[Collected data]
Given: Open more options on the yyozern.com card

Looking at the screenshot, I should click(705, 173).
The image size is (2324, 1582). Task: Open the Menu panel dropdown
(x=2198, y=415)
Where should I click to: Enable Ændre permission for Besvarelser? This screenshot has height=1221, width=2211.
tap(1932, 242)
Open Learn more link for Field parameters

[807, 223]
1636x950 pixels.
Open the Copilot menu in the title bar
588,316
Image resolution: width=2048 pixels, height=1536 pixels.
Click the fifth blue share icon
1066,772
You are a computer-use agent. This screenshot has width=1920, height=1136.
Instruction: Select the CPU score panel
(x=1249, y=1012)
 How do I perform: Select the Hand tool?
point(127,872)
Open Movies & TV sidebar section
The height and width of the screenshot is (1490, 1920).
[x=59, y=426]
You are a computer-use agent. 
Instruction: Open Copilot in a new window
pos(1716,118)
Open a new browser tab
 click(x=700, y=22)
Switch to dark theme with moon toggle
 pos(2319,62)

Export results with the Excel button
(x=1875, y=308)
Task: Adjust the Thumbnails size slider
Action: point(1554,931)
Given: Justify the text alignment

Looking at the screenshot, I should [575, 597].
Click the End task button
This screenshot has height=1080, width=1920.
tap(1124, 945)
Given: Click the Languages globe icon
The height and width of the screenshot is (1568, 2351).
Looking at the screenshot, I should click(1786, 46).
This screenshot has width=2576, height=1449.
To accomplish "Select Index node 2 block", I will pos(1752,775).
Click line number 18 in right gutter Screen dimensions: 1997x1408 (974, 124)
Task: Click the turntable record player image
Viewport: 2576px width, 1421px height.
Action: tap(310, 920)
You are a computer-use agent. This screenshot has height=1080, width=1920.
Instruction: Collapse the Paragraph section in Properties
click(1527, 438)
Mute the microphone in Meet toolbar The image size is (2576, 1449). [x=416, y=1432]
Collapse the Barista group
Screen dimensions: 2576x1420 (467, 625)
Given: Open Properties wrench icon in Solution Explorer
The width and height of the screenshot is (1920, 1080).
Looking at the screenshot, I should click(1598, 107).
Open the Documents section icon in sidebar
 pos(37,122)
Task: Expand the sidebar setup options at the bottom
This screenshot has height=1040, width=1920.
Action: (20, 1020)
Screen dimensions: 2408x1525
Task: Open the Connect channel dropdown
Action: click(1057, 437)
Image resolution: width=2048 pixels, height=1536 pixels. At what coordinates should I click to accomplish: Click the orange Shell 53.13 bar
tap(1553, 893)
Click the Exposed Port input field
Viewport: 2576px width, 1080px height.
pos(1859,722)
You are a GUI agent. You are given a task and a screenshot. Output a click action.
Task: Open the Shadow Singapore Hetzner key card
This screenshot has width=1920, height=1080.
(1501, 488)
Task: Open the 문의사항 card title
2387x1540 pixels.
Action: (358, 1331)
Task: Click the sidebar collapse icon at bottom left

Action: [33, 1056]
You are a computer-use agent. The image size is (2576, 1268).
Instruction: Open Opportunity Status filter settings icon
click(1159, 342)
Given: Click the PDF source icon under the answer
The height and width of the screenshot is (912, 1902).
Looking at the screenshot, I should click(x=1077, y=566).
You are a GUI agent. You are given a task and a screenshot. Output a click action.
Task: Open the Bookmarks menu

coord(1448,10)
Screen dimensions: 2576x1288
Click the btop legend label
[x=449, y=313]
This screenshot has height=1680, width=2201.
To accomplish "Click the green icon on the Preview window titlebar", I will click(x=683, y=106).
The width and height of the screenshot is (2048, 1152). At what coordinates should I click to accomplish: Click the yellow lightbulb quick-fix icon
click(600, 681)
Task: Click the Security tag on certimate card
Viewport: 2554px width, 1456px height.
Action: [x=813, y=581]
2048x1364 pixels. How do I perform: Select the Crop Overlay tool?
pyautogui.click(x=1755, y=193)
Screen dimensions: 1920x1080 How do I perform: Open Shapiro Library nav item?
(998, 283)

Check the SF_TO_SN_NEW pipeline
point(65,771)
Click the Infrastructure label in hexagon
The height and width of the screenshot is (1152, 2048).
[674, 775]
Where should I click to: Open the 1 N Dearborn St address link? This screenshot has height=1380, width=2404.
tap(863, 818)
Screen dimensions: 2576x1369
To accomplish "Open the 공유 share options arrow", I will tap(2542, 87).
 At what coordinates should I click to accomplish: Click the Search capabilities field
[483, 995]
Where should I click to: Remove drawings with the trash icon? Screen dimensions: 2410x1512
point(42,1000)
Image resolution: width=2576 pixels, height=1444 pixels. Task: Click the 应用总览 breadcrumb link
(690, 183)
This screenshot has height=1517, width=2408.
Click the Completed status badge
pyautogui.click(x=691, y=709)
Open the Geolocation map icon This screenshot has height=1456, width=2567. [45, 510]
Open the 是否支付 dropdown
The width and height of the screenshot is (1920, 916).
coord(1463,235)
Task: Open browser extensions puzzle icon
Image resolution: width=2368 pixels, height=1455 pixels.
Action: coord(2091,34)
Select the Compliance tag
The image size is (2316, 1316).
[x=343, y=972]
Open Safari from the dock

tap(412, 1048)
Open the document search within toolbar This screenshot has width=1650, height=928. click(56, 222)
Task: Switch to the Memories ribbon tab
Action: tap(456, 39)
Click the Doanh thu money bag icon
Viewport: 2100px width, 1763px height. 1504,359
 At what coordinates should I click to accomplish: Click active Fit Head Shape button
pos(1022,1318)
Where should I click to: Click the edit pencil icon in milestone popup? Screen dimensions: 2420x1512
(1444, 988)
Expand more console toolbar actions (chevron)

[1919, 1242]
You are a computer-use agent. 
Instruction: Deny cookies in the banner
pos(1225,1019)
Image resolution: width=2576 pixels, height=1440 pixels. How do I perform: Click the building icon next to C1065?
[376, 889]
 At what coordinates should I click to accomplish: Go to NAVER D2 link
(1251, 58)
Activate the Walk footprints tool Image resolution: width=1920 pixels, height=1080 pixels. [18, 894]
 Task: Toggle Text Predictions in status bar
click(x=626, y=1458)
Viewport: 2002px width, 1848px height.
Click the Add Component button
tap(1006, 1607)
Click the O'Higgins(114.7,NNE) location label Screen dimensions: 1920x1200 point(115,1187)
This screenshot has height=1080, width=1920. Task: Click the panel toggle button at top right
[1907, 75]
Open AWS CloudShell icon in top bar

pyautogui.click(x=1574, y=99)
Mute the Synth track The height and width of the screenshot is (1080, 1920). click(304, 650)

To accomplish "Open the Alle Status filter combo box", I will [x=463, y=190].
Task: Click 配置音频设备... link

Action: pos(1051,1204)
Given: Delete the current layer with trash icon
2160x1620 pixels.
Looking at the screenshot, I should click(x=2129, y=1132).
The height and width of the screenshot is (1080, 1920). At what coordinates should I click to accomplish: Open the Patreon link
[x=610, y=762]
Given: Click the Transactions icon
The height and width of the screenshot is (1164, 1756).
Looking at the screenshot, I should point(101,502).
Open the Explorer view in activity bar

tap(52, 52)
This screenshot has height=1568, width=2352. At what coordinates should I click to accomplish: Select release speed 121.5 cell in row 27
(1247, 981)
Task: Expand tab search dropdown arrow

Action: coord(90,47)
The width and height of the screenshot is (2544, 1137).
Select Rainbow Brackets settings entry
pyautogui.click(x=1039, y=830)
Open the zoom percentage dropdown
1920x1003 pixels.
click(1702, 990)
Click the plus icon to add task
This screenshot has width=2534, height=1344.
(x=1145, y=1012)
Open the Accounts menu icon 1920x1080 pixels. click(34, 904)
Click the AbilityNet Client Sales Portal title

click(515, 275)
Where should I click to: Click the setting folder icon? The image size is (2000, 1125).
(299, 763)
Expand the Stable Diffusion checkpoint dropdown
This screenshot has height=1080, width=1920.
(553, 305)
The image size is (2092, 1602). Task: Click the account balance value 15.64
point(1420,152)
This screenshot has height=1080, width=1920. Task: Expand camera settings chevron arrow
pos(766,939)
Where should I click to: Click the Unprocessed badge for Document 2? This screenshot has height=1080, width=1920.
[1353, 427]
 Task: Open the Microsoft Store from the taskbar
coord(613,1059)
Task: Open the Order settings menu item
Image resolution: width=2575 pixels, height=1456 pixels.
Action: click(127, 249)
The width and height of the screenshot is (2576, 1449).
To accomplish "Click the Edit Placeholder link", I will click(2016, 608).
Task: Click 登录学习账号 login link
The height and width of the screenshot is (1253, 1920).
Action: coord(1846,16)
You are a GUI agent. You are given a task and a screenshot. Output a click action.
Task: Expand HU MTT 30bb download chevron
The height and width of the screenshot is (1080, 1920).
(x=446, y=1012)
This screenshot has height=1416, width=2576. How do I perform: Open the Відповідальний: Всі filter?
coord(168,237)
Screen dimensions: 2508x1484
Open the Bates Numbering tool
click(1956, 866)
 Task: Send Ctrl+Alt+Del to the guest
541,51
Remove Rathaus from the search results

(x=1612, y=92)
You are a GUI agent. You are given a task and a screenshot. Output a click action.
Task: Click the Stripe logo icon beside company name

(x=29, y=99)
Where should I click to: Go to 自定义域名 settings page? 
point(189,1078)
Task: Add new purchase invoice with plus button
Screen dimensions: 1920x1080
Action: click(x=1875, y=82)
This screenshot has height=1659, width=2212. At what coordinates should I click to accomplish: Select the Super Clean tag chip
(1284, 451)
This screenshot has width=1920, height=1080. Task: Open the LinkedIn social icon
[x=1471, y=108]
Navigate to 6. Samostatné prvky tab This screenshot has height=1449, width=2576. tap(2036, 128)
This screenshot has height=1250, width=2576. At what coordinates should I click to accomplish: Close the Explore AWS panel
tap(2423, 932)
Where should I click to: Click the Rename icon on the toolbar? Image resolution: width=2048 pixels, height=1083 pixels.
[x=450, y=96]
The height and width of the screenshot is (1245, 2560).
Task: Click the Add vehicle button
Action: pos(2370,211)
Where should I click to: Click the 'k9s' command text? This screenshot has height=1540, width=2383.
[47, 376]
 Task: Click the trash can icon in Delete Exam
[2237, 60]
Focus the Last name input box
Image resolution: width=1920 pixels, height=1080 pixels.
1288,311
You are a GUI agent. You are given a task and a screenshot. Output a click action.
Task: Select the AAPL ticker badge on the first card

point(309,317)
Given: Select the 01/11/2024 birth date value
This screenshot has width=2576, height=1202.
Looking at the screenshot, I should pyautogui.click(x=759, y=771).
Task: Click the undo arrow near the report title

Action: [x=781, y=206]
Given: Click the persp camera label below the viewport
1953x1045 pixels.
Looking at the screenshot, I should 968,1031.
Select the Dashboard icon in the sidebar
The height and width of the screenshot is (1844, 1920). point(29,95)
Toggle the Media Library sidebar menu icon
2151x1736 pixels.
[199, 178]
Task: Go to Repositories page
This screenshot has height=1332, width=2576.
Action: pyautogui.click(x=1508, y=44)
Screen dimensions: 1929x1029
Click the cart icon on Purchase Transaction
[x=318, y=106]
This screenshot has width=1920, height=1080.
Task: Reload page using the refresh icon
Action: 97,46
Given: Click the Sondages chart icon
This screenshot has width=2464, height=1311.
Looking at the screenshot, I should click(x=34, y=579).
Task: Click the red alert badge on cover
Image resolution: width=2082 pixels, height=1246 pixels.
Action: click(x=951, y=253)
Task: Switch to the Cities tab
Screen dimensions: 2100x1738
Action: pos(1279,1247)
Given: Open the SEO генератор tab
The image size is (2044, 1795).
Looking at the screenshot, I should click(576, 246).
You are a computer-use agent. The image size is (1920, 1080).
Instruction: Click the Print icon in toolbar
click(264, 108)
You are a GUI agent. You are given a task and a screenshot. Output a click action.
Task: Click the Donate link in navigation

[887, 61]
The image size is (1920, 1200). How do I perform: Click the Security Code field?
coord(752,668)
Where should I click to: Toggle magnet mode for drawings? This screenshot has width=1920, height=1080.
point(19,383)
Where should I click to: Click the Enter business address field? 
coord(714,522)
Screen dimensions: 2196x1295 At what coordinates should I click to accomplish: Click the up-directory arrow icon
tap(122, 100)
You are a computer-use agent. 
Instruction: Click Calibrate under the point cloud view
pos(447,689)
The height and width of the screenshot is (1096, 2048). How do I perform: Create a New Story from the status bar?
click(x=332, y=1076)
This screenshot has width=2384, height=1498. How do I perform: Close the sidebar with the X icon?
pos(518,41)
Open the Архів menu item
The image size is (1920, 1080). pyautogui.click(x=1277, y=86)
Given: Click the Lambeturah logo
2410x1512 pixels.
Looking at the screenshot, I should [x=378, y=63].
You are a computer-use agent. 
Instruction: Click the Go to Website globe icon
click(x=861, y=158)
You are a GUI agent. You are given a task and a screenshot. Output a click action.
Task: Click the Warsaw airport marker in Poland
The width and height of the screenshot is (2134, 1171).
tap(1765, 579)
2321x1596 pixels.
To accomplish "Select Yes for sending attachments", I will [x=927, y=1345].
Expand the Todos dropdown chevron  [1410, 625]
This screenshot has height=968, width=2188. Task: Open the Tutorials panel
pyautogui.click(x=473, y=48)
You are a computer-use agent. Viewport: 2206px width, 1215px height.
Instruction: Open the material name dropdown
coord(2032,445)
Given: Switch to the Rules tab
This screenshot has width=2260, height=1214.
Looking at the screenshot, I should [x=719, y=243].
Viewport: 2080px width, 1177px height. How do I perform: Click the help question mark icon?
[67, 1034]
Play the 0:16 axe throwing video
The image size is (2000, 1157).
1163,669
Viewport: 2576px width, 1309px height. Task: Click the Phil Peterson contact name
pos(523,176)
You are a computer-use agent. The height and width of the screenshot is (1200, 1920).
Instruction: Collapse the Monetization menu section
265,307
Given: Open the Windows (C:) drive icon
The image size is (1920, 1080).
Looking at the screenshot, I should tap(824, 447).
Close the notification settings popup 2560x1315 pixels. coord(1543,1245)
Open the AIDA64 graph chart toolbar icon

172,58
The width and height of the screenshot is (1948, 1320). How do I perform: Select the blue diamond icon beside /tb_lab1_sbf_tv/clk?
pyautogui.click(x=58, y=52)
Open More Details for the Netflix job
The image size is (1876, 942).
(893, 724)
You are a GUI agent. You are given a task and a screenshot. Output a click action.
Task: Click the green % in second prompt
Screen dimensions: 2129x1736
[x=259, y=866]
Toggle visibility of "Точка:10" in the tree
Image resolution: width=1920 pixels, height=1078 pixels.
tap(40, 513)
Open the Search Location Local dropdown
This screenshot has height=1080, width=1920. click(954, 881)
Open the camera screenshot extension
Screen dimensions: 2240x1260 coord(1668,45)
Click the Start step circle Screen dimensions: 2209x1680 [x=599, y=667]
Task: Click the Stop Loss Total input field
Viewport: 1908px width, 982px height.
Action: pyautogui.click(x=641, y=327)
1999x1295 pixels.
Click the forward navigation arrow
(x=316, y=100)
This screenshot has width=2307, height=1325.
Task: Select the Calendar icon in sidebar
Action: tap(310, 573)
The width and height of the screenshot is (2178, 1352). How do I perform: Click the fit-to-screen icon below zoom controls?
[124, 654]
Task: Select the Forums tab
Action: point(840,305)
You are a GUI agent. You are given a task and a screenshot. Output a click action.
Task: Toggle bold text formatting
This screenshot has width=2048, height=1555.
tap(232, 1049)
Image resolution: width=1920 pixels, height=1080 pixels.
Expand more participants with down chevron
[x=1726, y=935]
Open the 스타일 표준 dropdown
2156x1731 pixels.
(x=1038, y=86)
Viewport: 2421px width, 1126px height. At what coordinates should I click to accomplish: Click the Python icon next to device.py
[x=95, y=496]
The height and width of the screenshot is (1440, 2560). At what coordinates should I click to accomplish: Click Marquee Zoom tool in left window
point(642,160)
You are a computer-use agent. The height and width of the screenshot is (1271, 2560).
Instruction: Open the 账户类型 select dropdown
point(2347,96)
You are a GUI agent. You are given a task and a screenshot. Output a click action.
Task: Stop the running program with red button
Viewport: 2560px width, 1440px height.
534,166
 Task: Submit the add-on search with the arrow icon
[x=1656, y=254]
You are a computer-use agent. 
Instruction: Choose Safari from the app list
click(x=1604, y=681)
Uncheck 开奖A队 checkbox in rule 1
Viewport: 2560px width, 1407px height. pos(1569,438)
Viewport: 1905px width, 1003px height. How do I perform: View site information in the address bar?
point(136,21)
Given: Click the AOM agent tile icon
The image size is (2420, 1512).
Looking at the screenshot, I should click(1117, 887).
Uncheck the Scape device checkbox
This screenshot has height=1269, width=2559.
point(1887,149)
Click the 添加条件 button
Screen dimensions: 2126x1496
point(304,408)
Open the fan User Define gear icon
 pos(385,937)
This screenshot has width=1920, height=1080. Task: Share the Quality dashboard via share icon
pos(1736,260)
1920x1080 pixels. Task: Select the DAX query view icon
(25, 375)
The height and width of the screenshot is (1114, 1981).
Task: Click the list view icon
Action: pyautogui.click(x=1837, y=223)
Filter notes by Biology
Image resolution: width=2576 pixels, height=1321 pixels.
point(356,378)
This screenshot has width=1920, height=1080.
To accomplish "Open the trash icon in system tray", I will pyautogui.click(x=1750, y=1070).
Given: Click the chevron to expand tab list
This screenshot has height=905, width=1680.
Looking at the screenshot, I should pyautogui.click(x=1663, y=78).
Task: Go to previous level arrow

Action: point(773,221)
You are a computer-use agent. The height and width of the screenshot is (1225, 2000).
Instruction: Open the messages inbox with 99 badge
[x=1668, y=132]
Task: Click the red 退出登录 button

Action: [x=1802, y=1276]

▸ Task instructions: Word for word, restate the lines of the data above that fall between the line holding "Given: Click the persp" and the line holding "Task: Click the red alert badge on cover", inclusive, and no other lines.

▸ Response to this exercise:
Given: Click the persp camera label below the viewport
1953x1045 pixels.
Looking at the screenshot, I should 968,1031.
Select the Dashboard icon in the sidebar
The height and width of the screenshot is (1844, 1920). point(29,95)
Toggle the Media Library sidebar menu icon
2151x1736 pixels.
[199, 178]
Task: Go to Repositories page
This screenshot has height=1332, width=2576.
Action: pyautogui.click(x=1508, y=44)
Screen dimensions: 1929x1029
Click the cart icon on Purchase Transaction
[x=318, y=106]
This screenshot has width=1920, height=1080.
Task: Reload page using the refresh icon
Action: 97,46
Given: Click the Sondages chart icon
This screenshot has width=2464, height=1311.
Looking at the screenshot, I should click(x=34, y=579).
Task: Click the red alert badge on cover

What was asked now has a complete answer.